Uma coisa que o professor Paulo falou: que para ele “milícia” não é o termo ideal. Não manifesta bem o que são esses grupos que se formaram.
A primeira vez que eu li sobre milícia, no Globo, deve ter…
Paulo Baía – Veja Araújo. Foi ameaçada.
S.T. – É. Foi ameaçada. Matéria da Vera. Deve ter uns dois anos. Eu não sei se alguém falou para a Vera ou se a Vera, com seu editor, achou aquilo.
Mauro Malin – Foi na edição.
P.B. – Eles [a milícia] se apropriaram.
S.T. – Virou “milícia”. É um termo bom para jornal. Estou falando como jornalista. “Grupo de extermínio” é uma expressão batida.
M.M. – “Milícia” é bom para título, é curto.
S.T. – Eu não sei se mostra bem o que é aquilo, “grupo de extermínio”. Grupo de extermínio na Baixada, em 60, 70, essa milícia hoje deve ter uma atuação um pouco diferente do que era aquilo, não sei.
M.M. – O nome milícia aparece na Baixada num episódio que o professor José Cláudio indica como muito importante, o Motim da Fome, em 5 de julho de 1962. Eu fui conferir na coleção da Fatos e Fotos e está lá: “Os milicianos pagos pela Associação Comercial de Duque de Caxias” (risos).
S.T. – Nem isso nós conseguimos criar… Outra coisa que o professor José Cláudio falou, com a qual eu concordo inteiramente, que é essa questão de crime organizado, ele realmente não existe nessas comunidades. Não dá para considerar uma quadrilha daquelas de boca-de-fumo como crime organizado. Mas a estrutura toda que se beneficia disso é crime organizado.

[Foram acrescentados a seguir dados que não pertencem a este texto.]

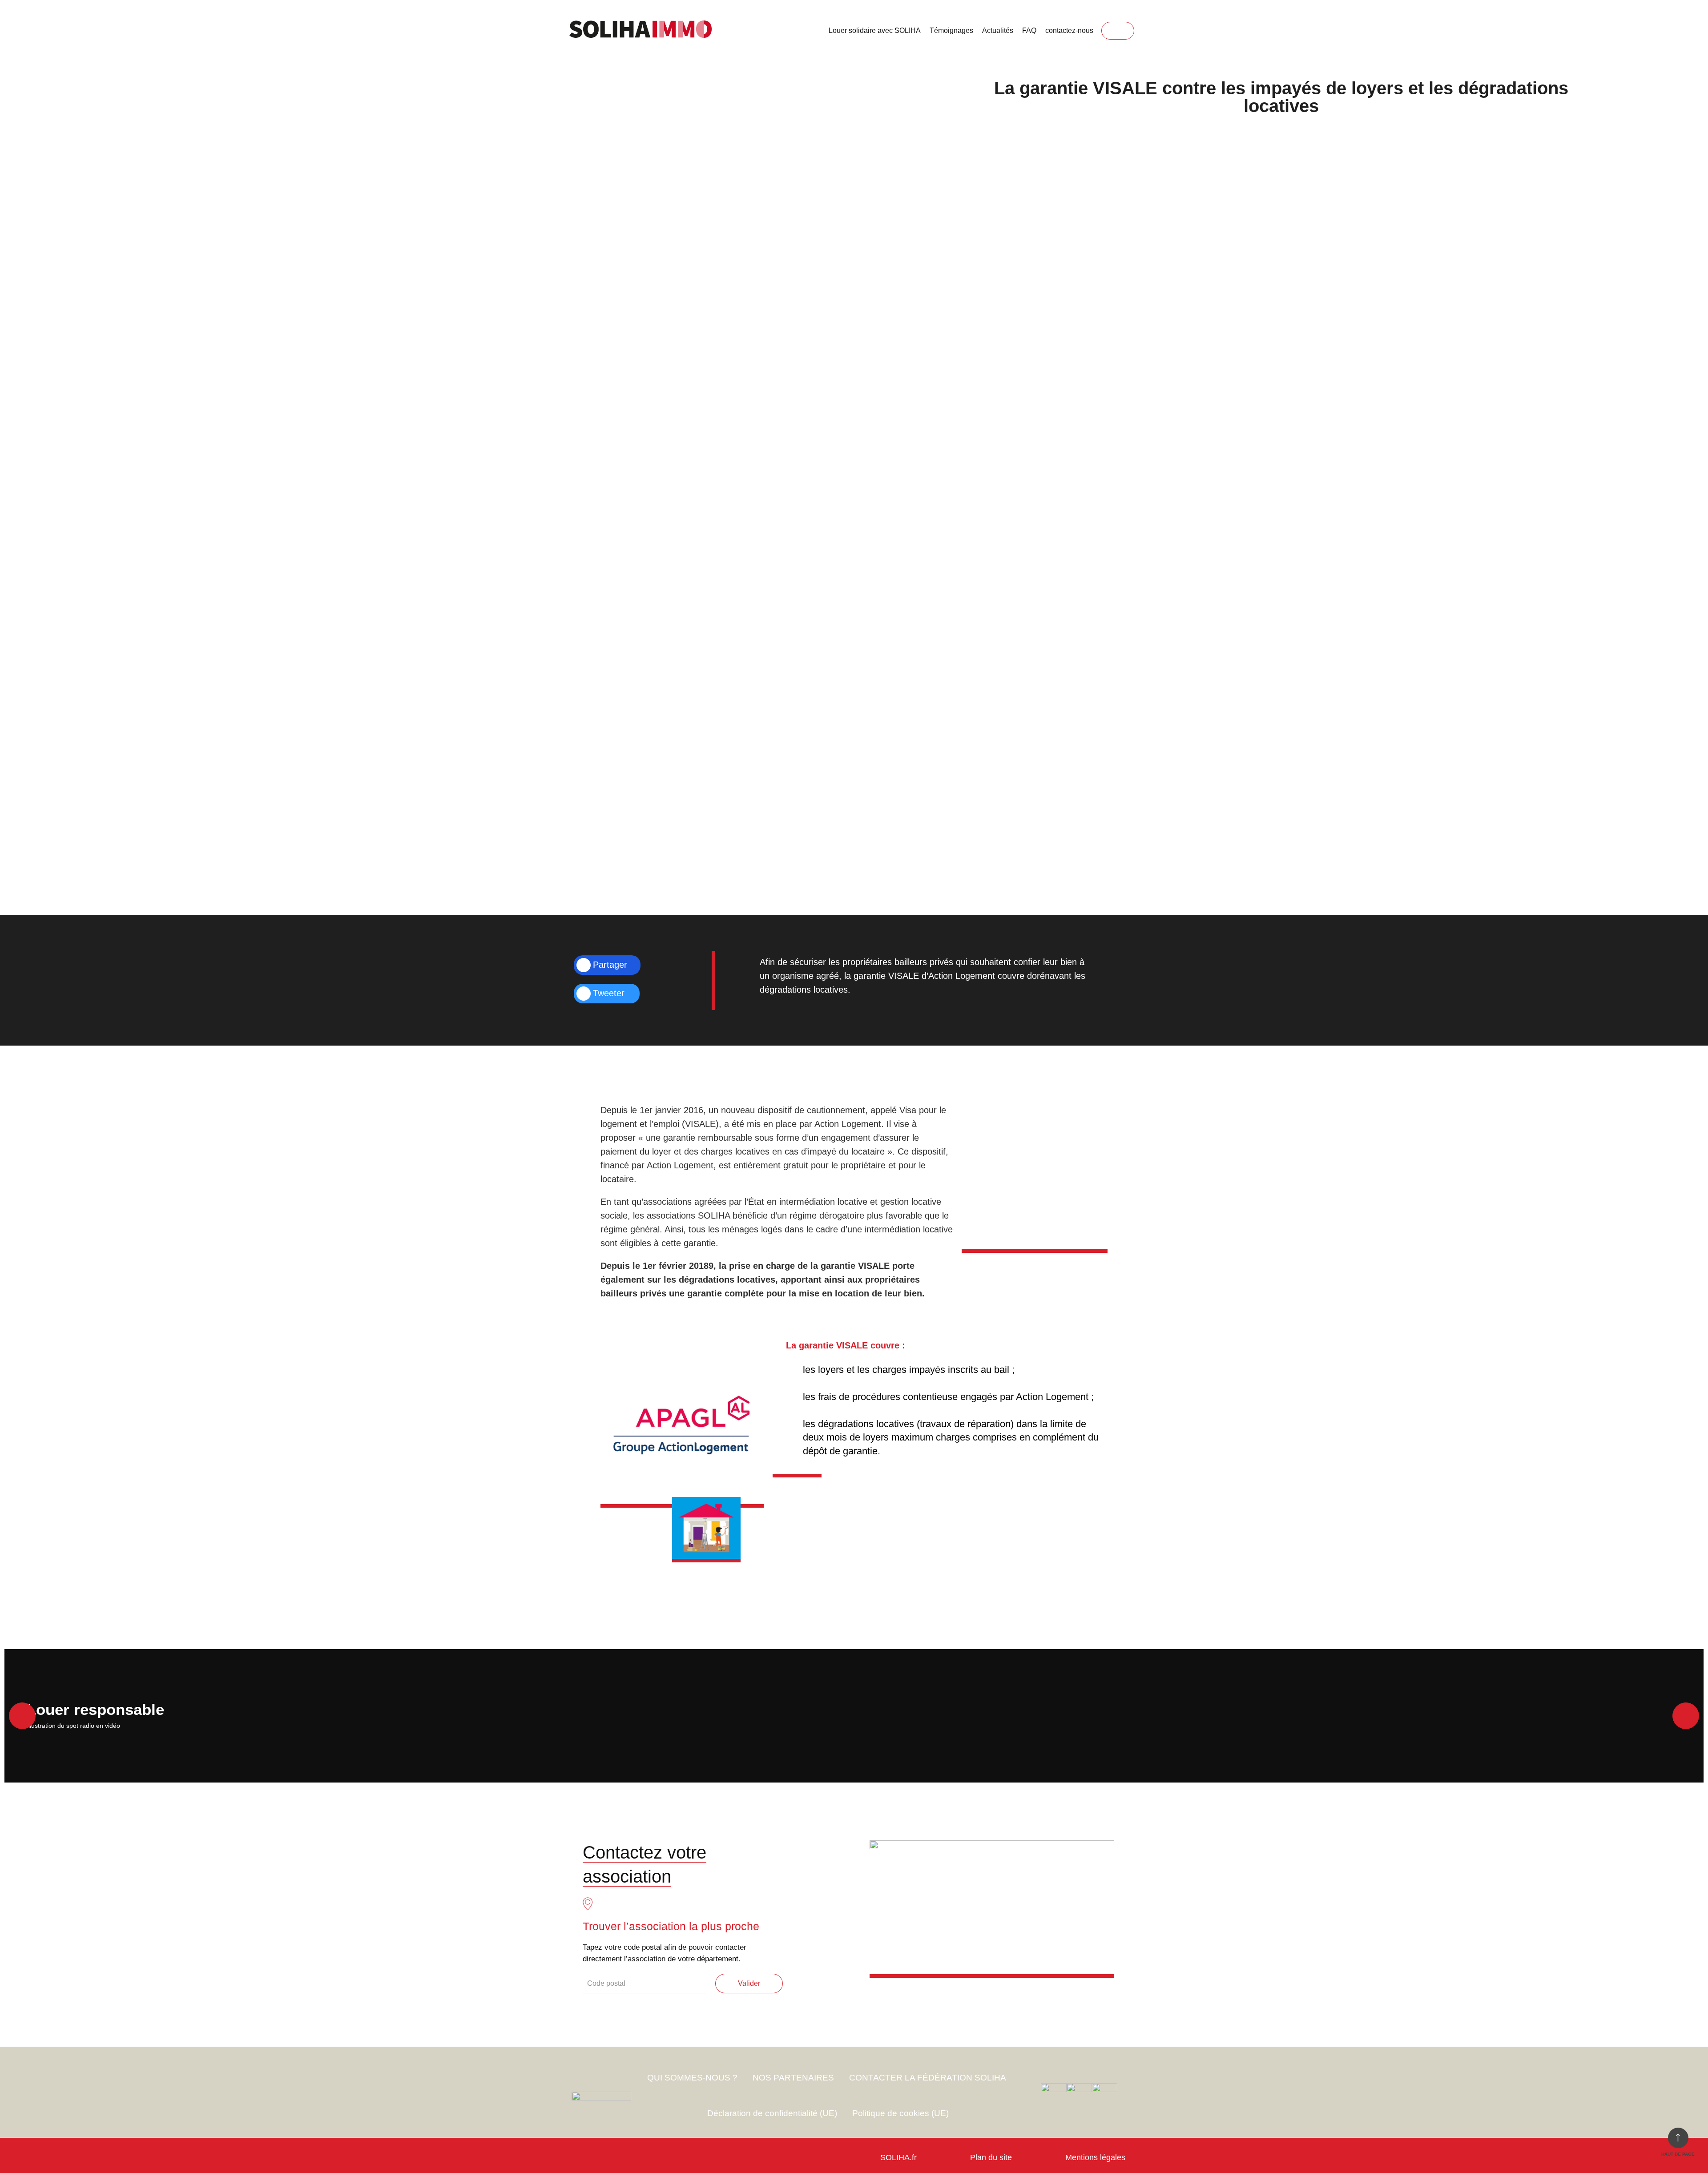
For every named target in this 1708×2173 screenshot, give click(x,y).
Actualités (997, 30)
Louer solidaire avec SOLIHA (875, 30)
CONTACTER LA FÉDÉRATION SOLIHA (927, 2077)
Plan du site (991, 2157)
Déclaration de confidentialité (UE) (772, 2113)
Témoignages (951, 30)
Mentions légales (1095, 2157)
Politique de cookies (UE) (900, 2113)
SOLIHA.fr (898, 2157)
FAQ (1029, 30)
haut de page (1678, 2154)
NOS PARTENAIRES (793, 2077)
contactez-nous (1069, 30)
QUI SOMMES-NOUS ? (692, 2077)
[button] (22, 1715)
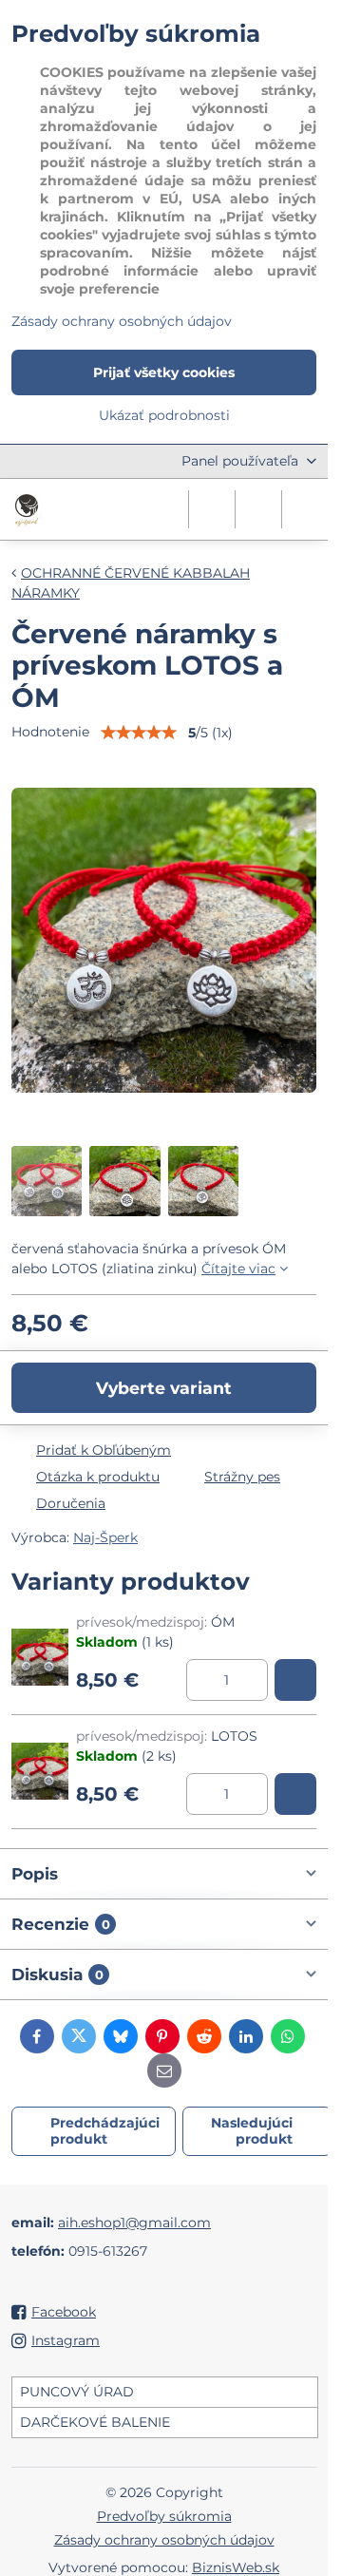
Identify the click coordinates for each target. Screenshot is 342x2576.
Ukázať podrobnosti (164, 415)
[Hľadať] (212, 509)
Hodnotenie (50, 731)
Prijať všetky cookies (164, 372)
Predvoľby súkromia (164, 2516)
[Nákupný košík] (258, 509)
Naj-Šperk (105, 1537)
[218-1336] (295, 1794)
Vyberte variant (164, 1388)
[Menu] (305, 509)
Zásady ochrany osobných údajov (164, 2539)
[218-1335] (295, 1680)
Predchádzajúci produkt (105, 2131)
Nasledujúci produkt (252, 2131)
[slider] (139, 732)
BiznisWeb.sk (235, 2567)
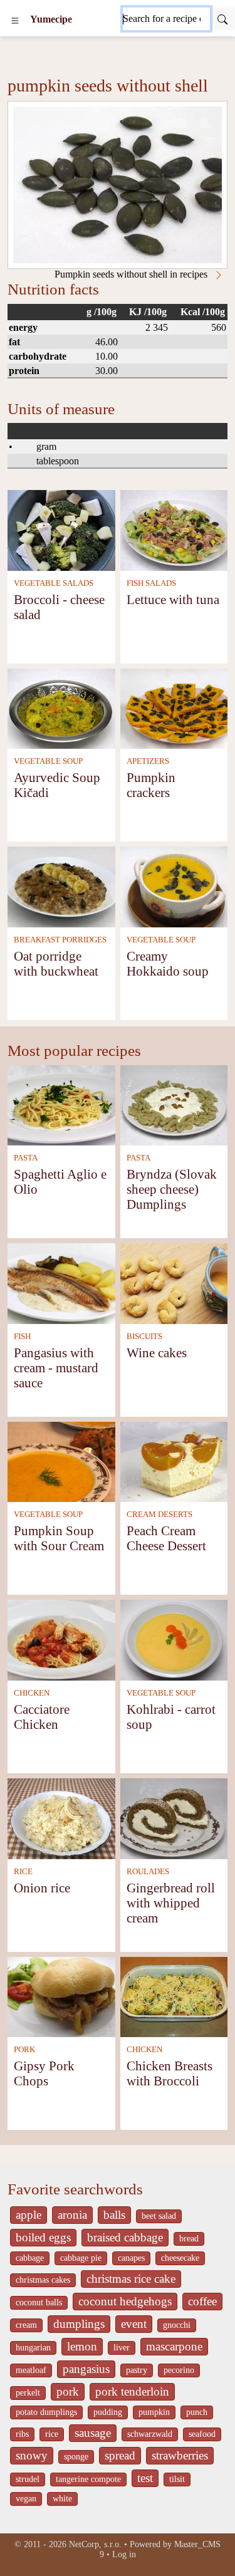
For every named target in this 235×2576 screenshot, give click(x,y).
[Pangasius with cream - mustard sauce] (61, 1282)
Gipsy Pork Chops (44, 2073)
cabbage (30, 2258)
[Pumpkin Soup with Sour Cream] (61, 1461)
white (62, 2498)
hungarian (33, 2347)
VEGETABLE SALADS (53, 583)
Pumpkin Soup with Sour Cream (59, 1538)
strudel (27, 2479)
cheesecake (180, 2258)
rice (51, 2434)
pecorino (179, 2370)
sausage (93, 2432)
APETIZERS (148, 761)
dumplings (79, 2323)
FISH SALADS (151, 583)
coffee (202, 2301)
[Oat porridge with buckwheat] (61, 885)
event (134, 2323)
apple (28, 2214)
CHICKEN (32, 1693)
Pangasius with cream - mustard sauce (56, 1367)
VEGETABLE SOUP (48, 761)
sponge (76, 2456)
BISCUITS (144, 1336)
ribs (22, 2434)
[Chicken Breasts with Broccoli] (174, 1996)
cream (26, 2325)
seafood (202, 2434)
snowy (32, 2455)
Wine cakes (157, 1352)
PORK (24, 2049)
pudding (107, 2412)
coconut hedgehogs (125, 2301)
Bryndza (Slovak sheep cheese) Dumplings (172, 1189)
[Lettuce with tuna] (174, 529)
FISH (22, 1336)
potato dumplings (46, 2412)
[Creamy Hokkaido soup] (174, 885)
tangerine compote (88, 2479)
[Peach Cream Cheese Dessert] (174, 1461)
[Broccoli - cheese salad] (61, 529)
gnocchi (177, 2325)
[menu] (15, 19)
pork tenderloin (132, 2391)
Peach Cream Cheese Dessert (166, 1538)
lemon (82, 2346)
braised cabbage (125, 2237)
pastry (136, 2370)
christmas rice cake (130, 2278)
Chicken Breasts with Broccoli (169, 2073)
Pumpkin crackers (151, 785)
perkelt (28, 2392)
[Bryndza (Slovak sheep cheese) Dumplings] (174, 1104)
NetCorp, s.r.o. (95, 2544)
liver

Andrelino Campos – Qualquer quadrilha é organizada. “Vamos nos reunir ali no bar do Fulano amanhã, duas da tarde, e fazer uma operação às cinco”. Mas daí a falar-se em crime organizado…
S.T. – A definição clássica de crime organizado não bate com o quadro. ノ gente descalça, gente que não sabe sair dali.
P.B. – Os crimes organizados estão no roubo de cargas, no contrabando de armas, no tóxico, na contravenção, no jogo do bicho.